§ **Required action**: Every line below should be repeated exactly as written.

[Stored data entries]
⁂

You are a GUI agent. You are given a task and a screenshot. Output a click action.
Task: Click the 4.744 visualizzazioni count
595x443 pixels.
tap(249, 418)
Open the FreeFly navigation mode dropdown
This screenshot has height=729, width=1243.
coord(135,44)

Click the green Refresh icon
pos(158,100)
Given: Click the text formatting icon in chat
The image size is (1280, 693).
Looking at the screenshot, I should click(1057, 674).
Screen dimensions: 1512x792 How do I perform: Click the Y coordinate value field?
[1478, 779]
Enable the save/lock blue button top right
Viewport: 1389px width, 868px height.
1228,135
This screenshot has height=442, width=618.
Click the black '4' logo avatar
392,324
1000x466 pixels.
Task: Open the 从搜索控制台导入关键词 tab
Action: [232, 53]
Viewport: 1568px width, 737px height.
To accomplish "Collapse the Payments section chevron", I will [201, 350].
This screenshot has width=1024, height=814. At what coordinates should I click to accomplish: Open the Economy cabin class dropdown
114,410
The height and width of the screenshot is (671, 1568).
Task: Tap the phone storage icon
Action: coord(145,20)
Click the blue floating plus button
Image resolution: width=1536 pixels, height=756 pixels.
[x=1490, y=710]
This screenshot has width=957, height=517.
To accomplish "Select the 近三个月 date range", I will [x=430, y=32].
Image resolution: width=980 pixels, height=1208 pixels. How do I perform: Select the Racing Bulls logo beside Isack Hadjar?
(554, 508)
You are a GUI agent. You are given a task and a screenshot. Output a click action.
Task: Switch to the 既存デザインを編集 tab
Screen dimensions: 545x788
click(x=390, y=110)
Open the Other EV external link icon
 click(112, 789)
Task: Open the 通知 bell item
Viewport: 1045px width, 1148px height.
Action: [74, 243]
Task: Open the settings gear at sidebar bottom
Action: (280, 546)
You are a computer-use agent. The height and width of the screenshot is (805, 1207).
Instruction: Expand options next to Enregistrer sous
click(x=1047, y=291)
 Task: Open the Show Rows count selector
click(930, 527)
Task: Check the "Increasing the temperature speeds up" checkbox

⁂

§ **Answer below**:
You are a GUI agent. You are given a task and a screenshot. Output a click action.
Task: Click the 4.744 visualizzazioni count
595x443 pixels.
tap(249, 418)
Open the FreeFly navigation mode dropdown
This screenshot has height=729, width=1243.
coord(135,44)

Click the green Refresh icon
pos(158,100)
Given: Click the text formatting icon in chat
The image size is (1280, 693).
Looking at the screenshot, I should click(1057, 674).
Screen dimensions: 1512x792 How do I perform: Click the Y coordinate value field?
[1478, 779]
Enable the save/lock blue button top right
Viewport: 1389px width, 868px height.
1228,135
This screenshot has height=442, width=618.
Click the black '4' logo avatar
392,324
1000x466 pixels.
Task: Open the 从搜索控制台导入关键词 tab
Action: [232, 53]
Viewport: 1568px width, 737px height.
To accomplish "Collapse the Payments section chevron", I will [201, 350].
This screenshot has width=1024, height=814. At what coordinates should I click to accomplish: Open the Economy cabin class dropdown
114,410
The height and width of the screenshot is (671, 1568).
Task: Tap the phone storage icon
Action: coord(145,20)
Click the blue floating plus button
Image resolution: width=1536 pixels, height=756 pixels.
[x=1490, y=710]
This screenshot has width=957, height=517.
To accomplish "Select the 近三个月 date range", I will [x=430, y=32].
Image resolution: width=980 pixels, height=1208 pixels. How do I perform: Select the Racing Bulls logo beside Isack Hadjar?
(554, 508)
You are a GUI agent. You are given a task and a screenshot. Output a click action.
Task: Switch to the 既存デザインを編集 tab
Screen dimensions: 545x788
click(x=390, y=110)
Open the Other EV external link icon
 click(112, 789)
Task: Open the 通知 bell item
Viewport: 1045px width, 1148px height.
Action: [74, 243]
Task: Open the settings gear at sidebar bottom
Action: (280, 546)
You are a computer-use agent. The height and width of the screenshot is (805, 1207).
Instruction: Expand options next to Enregistrer sous
click(x=1047, y=291)
 Task: Open the Show Rows count selector
click(930, 527)
Task: Check the "Increasing the temperature speeds up" checkbox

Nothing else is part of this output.